Die Aufnahmen des letzten Albums waren überschattet durch den Beginn des Jugoslawienkriegs. Die Bombardierung von Zagreb hatte begonnen, wir konnten nicht einfach von London dorthin fliegen, sondern mussten tagelang auf eine Feuerpause warten. Dann stellte sich raus, dass wir nur zwei Tage Zeit haben würden, um sieben Konzertwerke aufzunehmen! Bis dahin lag unser Rekord bei sechs Konzertwerken - aber in drei Tagen. Noch am Vorabend konnte ich mir nicht vorstellen, wie das zu bewerkstelligen wäre…

Wir fingen morgens um zehn an und hörten erst mitten in der Nacht auf. Ich schluckte Wachmacher und trank literweise Kaffee. Wie durch ein Wunder schafften wir es, das durchzuziehen - der Rest ist Geschichte, wie man so schön sagt. (lacht) Inzwischen hat sich die Reihe zum Bestseller der "Musical Heritage Society" gemausert und die Aufnahmen laufen weltweit auf den Klassikstationen. Vivaldi, wie ich damals merkte - und der Meinung bin ich noch immer - besitzt in seinen dynamischen Passagen eine fast jazzartige Energie und dann wieder, in den langsamen Bewegungen, Melodien von geradezu atemberaubender Lyrik. Seine Musik ist jedoch extrem schwer zu spielen und erfordert höchstes Virtuosentum. Es war eine große Ehre für mich, dieses Projekt durchführen zu dürfen.

Carina: In deinem Elternhaus spielte Musik kaum eine Rolle, wenn man nicht gleich den Begriff "unmusikalisch" verwenden möchte… Hattest du Probleme, deinen Berufswunsch zu vermitteln, oder hat es dich sogar in deiner Entscheidung gefestigt, das allein mit dir selbst abmachen zu müssen?

Daniel Smith: (lacht) Aus einer "unmusikalischen" Familie zu stammen, wünsche ich im Ernst niemand! Mit den Jahren habe ich so viele Musiker kennengelernt, in deren Elternhaus Musik geschätzt wurde und Teil des Lebens war. Mein Vater hingegen hat mich geradezu verleugnet, als er herausfand, dass ich Musiker werden wollte. Es hat Jahre gekostet, darüber hinweg zu kommen. Und warum ich zur Musik kam? Da gibt es den alten Spruch, dass man sich dieses Metier nicht aussucht - es sucht sich dich aus! Eine bessere Erklärung habe ich auch nicht.

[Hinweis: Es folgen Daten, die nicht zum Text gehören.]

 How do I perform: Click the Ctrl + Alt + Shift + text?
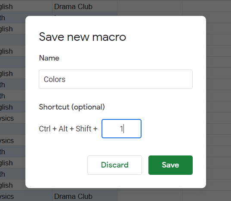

Carina: Du hast mit der Klarinette als erstem Instrument angefangen, dann kamen hintereinander Saxophon, Flöte und schließlich Fagott und Kontrafagott. Hatte die Reihenfolge mit der Schwierigkeit der Instrumente zu tun, und hätte man das anders machen können?

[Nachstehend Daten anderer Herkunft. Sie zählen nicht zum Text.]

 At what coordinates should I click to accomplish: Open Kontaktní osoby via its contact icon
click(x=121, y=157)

Daniel Smith: Nein, da war keine Planung dahinter - das passierte einfach so. Ich war auf allen erwähnten Instrumenten recht gut, habe zwischendrin auch Piccolo, etwas Oboe und sogar Geige gespielt. Auf dem Kontrafagott war ich seinerzeit einer der zwei Instrumentalisten, die Gunther Schullers Kontrafagott-Konzert zu spielen und uraufzuführen in der Lage waren. Zweimal, zu verschiedenen Zeiten, hatte ich die Gelegenheit, mit den New York Philharmonics zu konzertieren - einmal am Piccolo und das andere Mal am Kontrafagott. Also mit jeweils dem höchsten und dem tiefsten Instrument aus der Holzblasinstrumentengattung!

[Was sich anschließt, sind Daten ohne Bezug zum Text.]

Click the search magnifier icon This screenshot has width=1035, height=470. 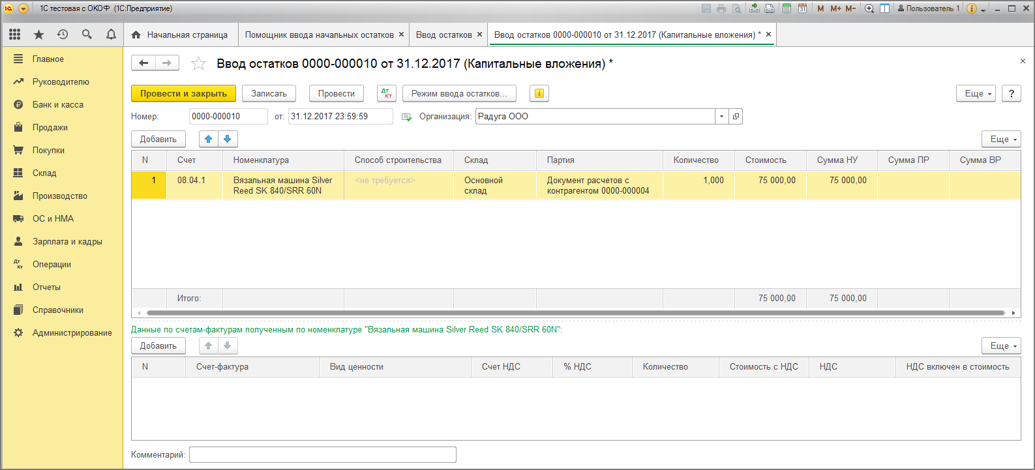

Ich erzähle mal, wie das kam: … kurz nachdem ich meinen Abschluss an der Universität von Columbia gemacht hatte, ging ich zum Militär und wurde erster Piccolo-Spieler in der Band von Westpoint. Während der Zeit traten wir für Aufführungen von Berlioz' "Symphonie funèbre" ein paarmal mit den New York Philharmonics auf. Viele Jahre später vertrat ich während einer Orchestersaison ihren erkrankten Kontrafagottisten. Quasi die Höhen und Tiefen des Bläserdaseins! (lacht)

Carina: Was ist das Faszinierende am Fagott?

Daniel Smith: Das Instrument gleicht in seinem Spektrum dem Cello oder der menschlichen Stimme - die gleiche Kraft, Emotionalität und Schönheit. Nachdem ich Flöte, Klarinette und die Saxophone früh gemeistert hatte, begann ich mich an das Fagott heranzutasten und sein Potential auszuschöpfen, das von Klassik bis zu Jazz, Blues und anderen Stilistiken reicht. Ich versuche immer, dem Geist der Musik, die ich spiele, gerecht zu werden, ihn einzufangen. Dabei habe ich zwangsläufig eine ganz eigene Spieltechnik entwickelt. Es gibt einige "klassische" Fagottisten die das gar nicht abkönnen - ich nehme an, sie verstehen es einfach nicht. Aber das ist das Risiko, das man eingeht, wenn man sich auf frisches Terrain wagt. Trotzdem, bei den ganzen positiven Stimmen und Kritiken zu Konzerten und Aufnahmen, kann ich ja so falsch nicht liegen.